Exosomal LINC00174 derived from vascular endothelial cells attenuates myocardial I/R injury via p53-mediated autophagy and apoptosis

In this study, we aim to investigate the regulation of specific long non-coding RNAs (lncRNAs) on the progression of ischemia/reperfusion (I/R) injury. We identified and characterized the exosomes derived from mouse primary aortic endothelial cells. Subsequently, we found that these exosomes expressed typical exosomal markers and high levels of LINC00174, which significantly ameliorated I/R-induced myocardial damage and suppressed the apoptosis, vacuolation, and autophagy of myocardial cells. Mechanistic approaches revealed that LINC00174 directly interacted with SRSF1 to suppress the expression of p53, thus restraining the transcription of myocardin and repressing the activation of the Akt/AMPK pathway that was crucial for autophagy initiation in I/R-induced myocardial damage. Moreover, this molecular mechanism was verified by in vivo study.
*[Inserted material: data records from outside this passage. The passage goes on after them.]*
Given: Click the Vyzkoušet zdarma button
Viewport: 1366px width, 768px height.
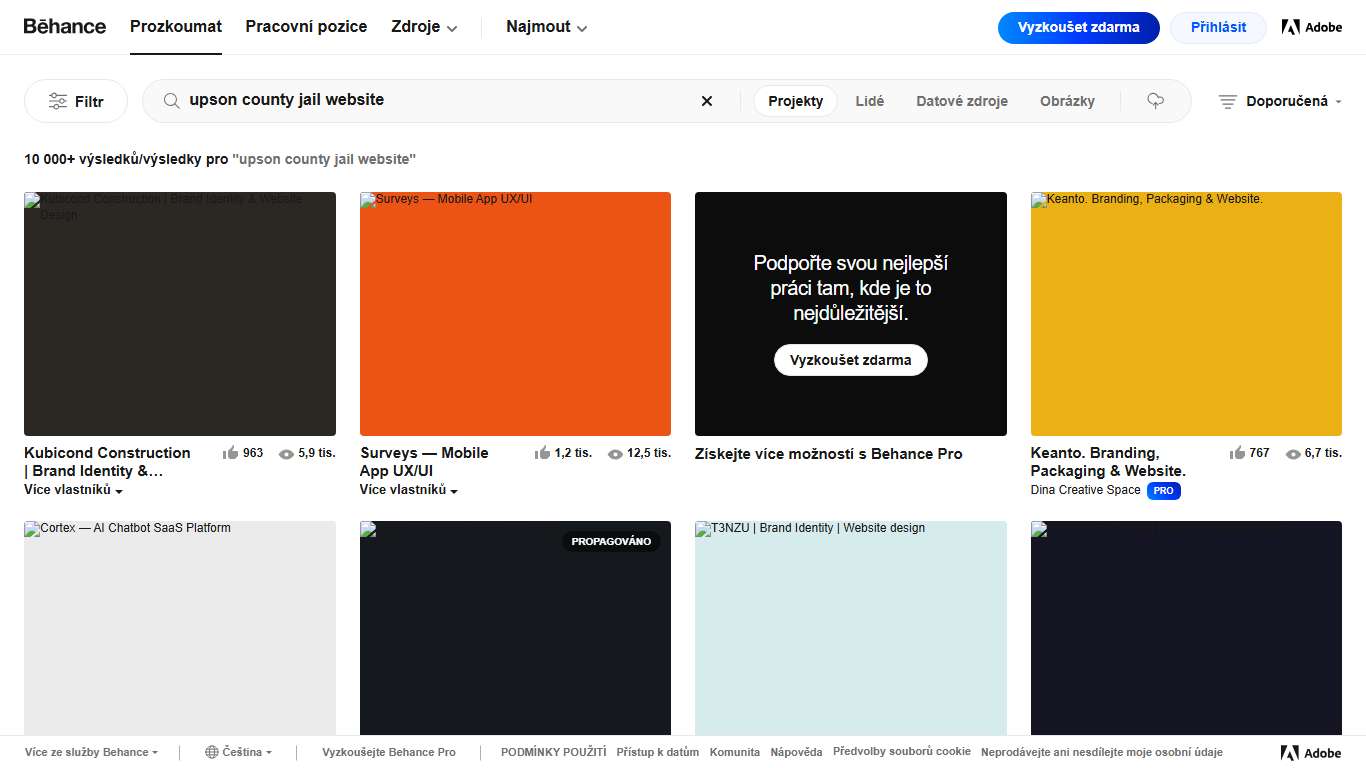Looking at the screenshot, I should tap(1078, 27).
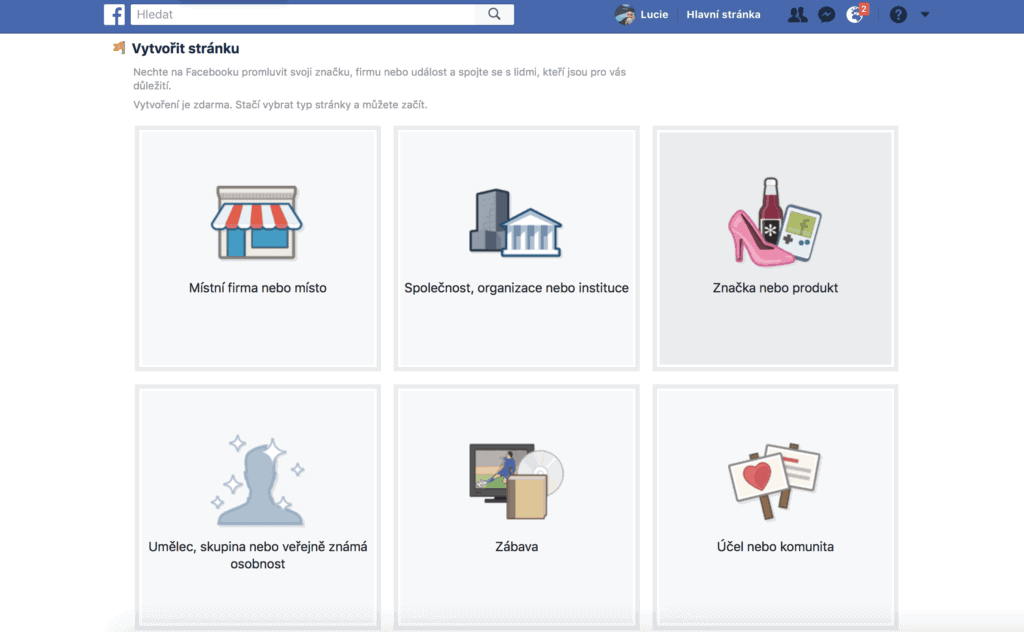
Task: Click the Facebook logo icon
Action: [x=112, y=14]
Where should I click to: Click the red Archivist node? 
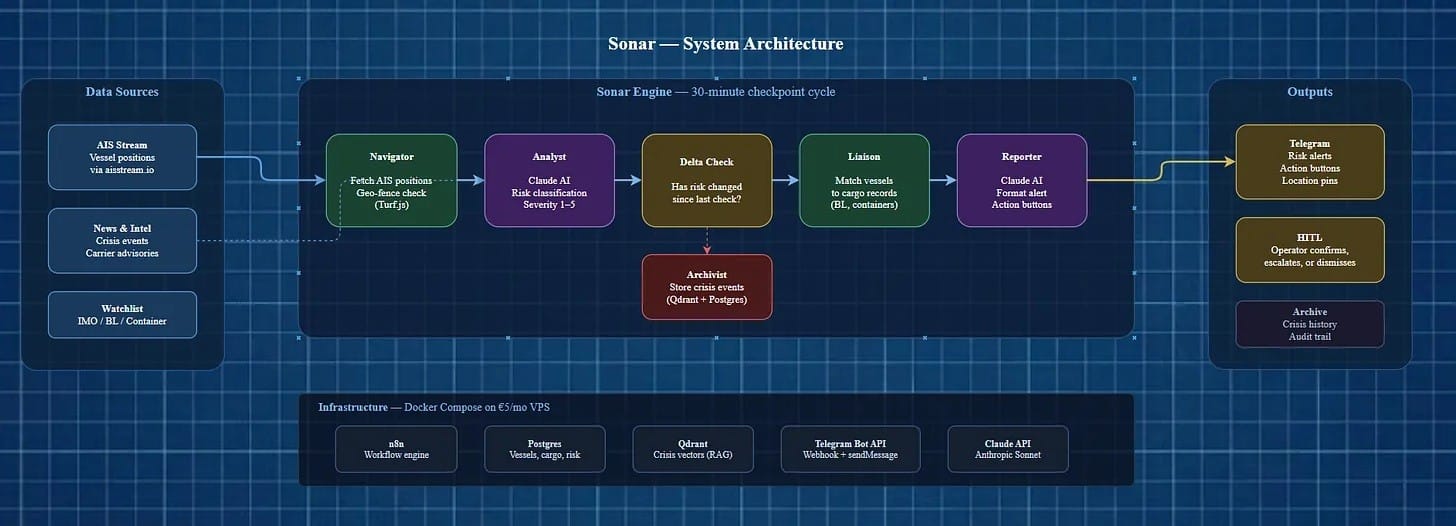coord(707,287)
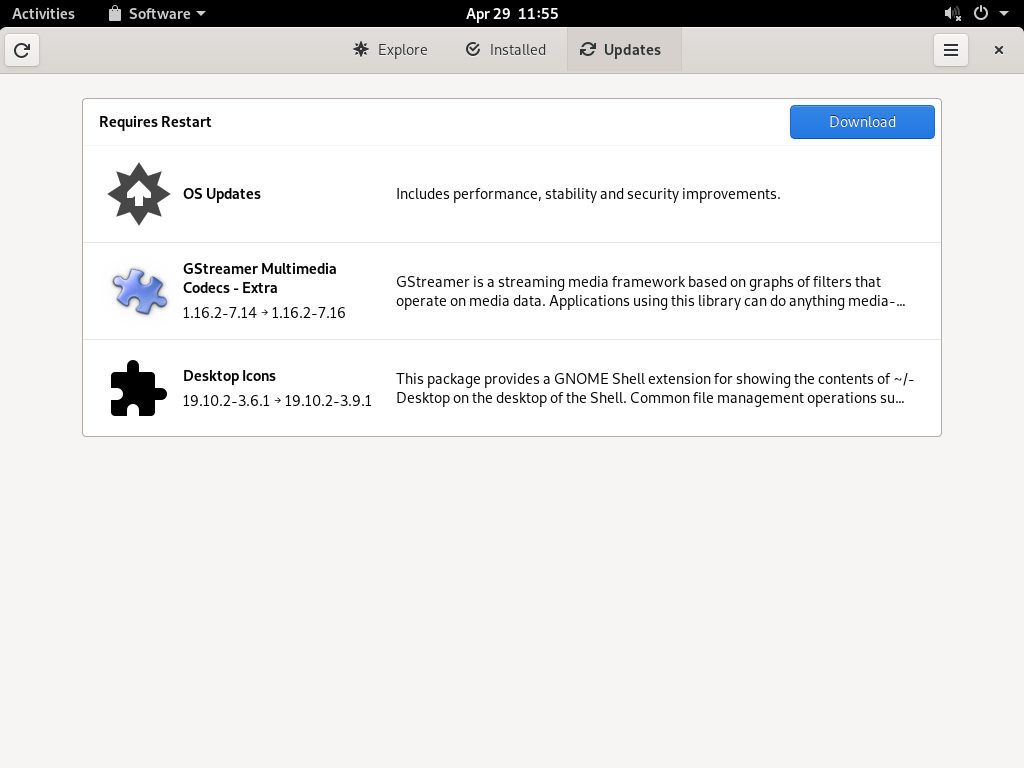Image resolution: width=1024 pixels, height=768 pixels.
Task: Click the blue Download button
Action: (x=862, y=122)
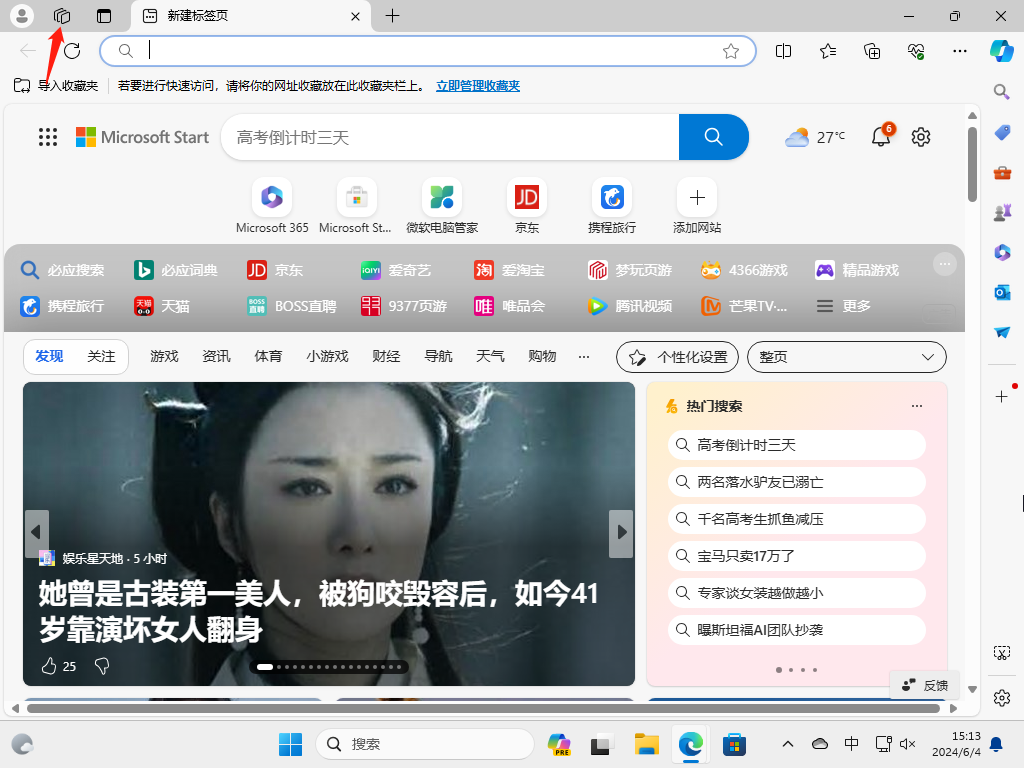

In summary, exosomal LINC00174 generated from vascular endothelial cells repressed p53-mediated autophagy and apoptosis to mitigate I/R-induced myocardial damage, suggesting that targeting LINC00174 may be a novel strategy to treat I/R-induced myocardial infarction. [Display omitted] In the present study, Su and colleagues show that exosomal LINC00174 derived from vascular endothelial cells attenuates myocardial ischemia-reperfusion (I/R) injury by suppressing p53-mediated autophagy and apoptosis. This discovery reveals a new regulation mechanism for I/R-induced injury and provides a potential therapeutic strategy to treat I/R-induced myocardial infarction.